TASKS FOR THIS EXERCISE:
[1] Reproduce the passage of the post on CI/CD for Vertex AI pipelines below, from "Illustration of CI/CD" up to and including "a good idea.".
[2] In the post on CI/CD for Vertex AI pipelines below, what position does the writer hold at FreshBooks?

SOURCE TEXT:
■ ■ ■ ■ ■ ■ ■

Oleksandr Borodavka for FreshBooks

Posted on Jul 7, 2022 • Edited on Sep 21, 2022

Building CI/CD for Vertex AI pipelines: The first solution

#machinelearning #mlops #cicd #githubactions

Hey everyone, I am a Senior Data Engineer (MLOps) at FreshBooks. We are currently working on transitioning to fully automated end-to-end ML pipelines. And I want to share some ideas, solutions, and challenges we are dealing with during this journey.

A starting point

We are already building training pipelines with Vertex AI.

Example of Vertex AI pipeline from the GC blog article

That works pretty well. We can include into our pipelines data preparation steps, train several models and choose the best one, dump metadata, send notifications, etc. The Vertex AI pipelines are great themselves, but most of the processes during development and maintaining them are manual.

What's the issue here? Say we already have not just a couple of pipelines but a couple dozen. We probably already have a list of our favourite components which are used in most pipelines and say a bug was fixed in one of them. In this scenario we would need to rebuild all the related pipelines, check them locally, then deploy and check them in a real environment. What if we forgot to rebuild something? Or part of a pipeline was broken after the update? Things become trickier... In addition, all these routine operations take some time.

How can we do better?

Okay, we definitely need some automation here.

Illustration of CI/CD from synopsys

CI/CD practices are widely used in typical software development. And we can use it in our case as well.
To start doing it we need:

Some CI/CD tool, to build and run all the processes. Yeah, we can write some custom scripts for this goal, but there are a lot of stable solutions that we can use.
Automated tests, to check if everything works fine. Spreading changes without quality control is probably not a good idea.

■ ■ ■ ■ ■ ■ ■

(Item coordinate data)
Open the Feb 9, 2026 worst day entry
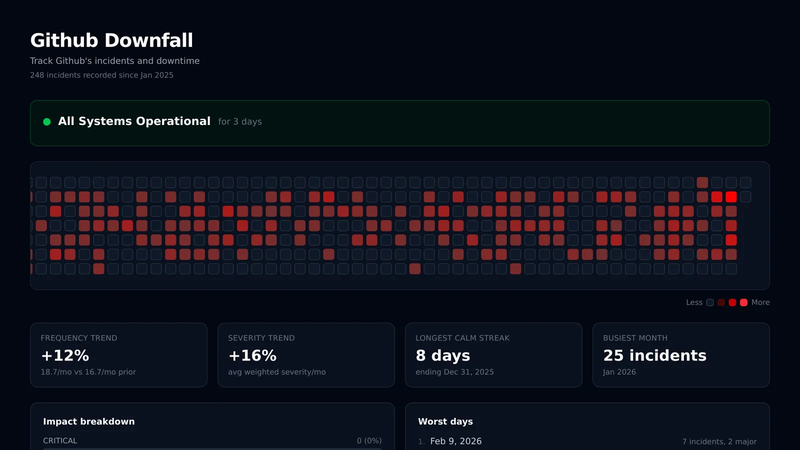This screenshot has width=800, height=450. click(587, 441)
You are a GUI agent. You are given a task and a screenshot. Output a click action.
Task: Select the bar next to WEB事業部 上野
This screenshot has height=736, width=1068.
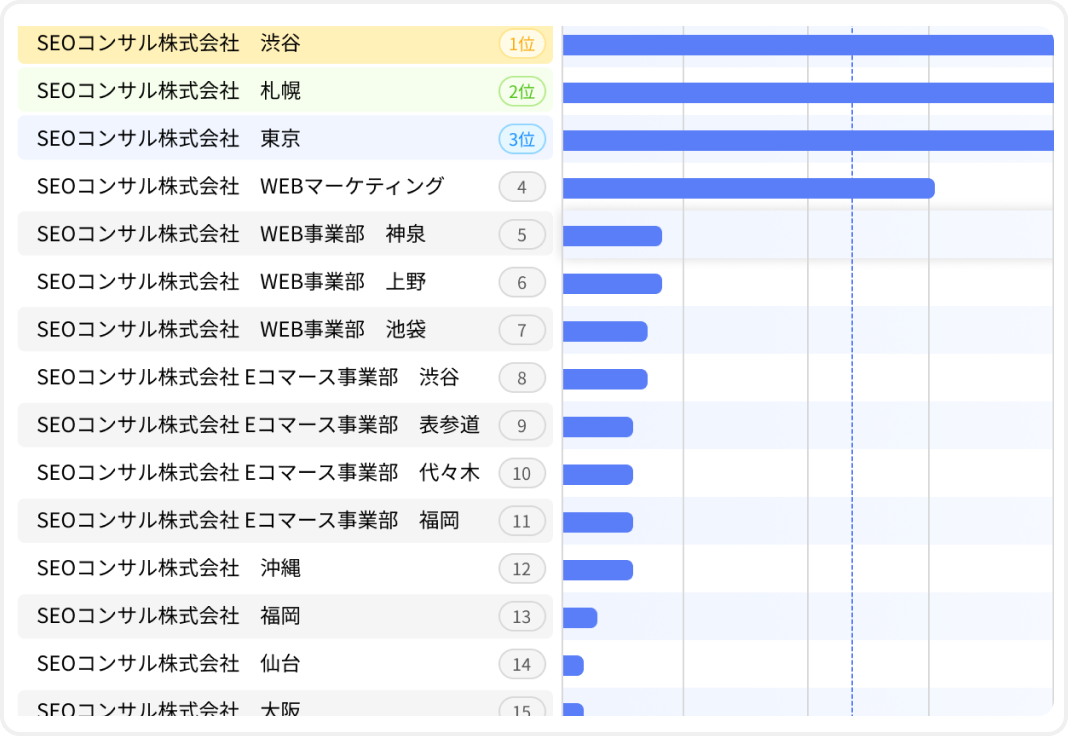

■ ■ ■ ■ ■ ■ ■

ANSWERS TO THE EXERCISE:
[1]
Illustration of CI/CD from synopsys

CI/CD practices are widely used in typical software development. And we can use it in our case as well.
To start doing it we need:

Some CI/CD tool, to build and run all the processes. Yeah, we can write some custom scripts for this goal, but there are a lot of stable solutions that we can use.
Automated tests, to check if everything works fine. Spreading changes without quality control is probably not a good idea.

[2] Senior Data Engineer (MLOps).